## WORK TO BE COMPLETED
Copy the data exactly. Leave nothing out.

## DATA FOR THE TASK

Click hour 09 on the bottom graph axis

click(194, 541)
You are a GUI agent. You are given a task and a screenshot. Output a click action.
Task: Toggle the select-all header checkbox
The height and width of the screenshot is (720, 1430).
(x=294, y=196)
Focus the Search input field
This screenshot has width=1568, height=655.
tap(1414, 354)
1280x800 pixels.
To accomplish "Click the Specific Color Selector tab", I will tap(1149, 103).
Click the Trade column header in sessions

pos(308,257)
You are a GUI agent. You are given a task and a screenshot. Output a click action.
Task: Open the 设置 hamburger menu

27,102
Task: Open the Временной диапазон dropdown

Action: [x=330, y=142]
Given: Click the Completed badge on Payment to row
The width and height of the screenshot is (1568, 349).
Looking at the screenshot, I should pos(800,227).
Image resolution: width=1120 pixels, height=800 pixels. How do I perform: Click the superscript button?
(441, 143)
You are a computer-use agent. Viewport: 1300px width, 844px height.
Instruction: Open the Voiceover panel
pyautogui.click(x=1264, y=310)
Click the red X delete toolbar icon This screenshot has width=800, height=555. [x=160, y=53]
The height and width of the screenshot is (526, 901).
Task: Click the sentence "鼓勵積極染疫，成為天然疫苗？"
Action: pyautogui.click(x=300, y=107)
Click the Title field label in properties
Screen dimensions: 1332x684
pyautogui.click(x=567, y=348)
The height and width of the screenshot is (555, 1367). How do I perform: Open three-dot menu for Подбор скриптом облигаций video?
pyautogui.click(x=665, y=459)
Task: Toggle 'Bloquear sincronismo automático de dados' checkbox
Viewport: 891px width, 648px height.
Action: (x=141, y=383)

## OUTPUT OF THE EXERCISE
Click hour 09 on the bottom graph axis

click(194, 541)
You are a GUI agent. You are given a task and a screenshot. Output a click action.
Task: Toggle the select-all header checkbox
The height and width of the screenshot is (720, 1430).
(x=294, y=196)
Focus the Search input field
This screenshot has width=1568, height=655.
tap(1414, 354)
1280x800 pixels.
To accomplish "Click the Specific Color Selector tab", I will tap(1149, 103).
Click the Trade column header in sessions

pos(308,257)
You are a GUI agent. You are given a task and a screenshot. Output a click action.
Task: Open the 设置 hamburger menu

27,102
Task: Open the Временной диапазон dropdown

Action: [x=330, y=142]
Given: Click the Completed badge on Payment to row
The width and height of the screenshot is (1568, 349).
Looking at the screenshot, I should pos(800,227).
Image resolution: width=1120 pixels, height=800 pixels. How do I perform: Click the superscript button?
(441, 143)
You are a computer-use agent. Viewport: 1300px width, 844px height.
Instruction: Open the Voiceover panel
pyautogui.click(x=1264, y=310)
Click the red X delete toolbar icon This screenshot has width=800, height=555. [x=160, y=53]
The height and width of the screenshot is (526, 901).
Task: Click the sentence "鼓勵積極染疫，成為天然疫苗？"
Action: pyautogui.click(x=300, y=107)
Click the Title field label in properties
Screen dimensions: 1332x684
pyautogui.click(x=567, y=348)
The height and width of the screenshot is (555, 1367). How do I perform: Open three-dot menu for Подбор скриптом облигаций video?
pyautogui.click(x=665, y=459)
Task: Toggle 'Bloquear sincronismo automático de dados' checkbox
Viewport: 891px width, 648px height.
Action: (x=141, y=383)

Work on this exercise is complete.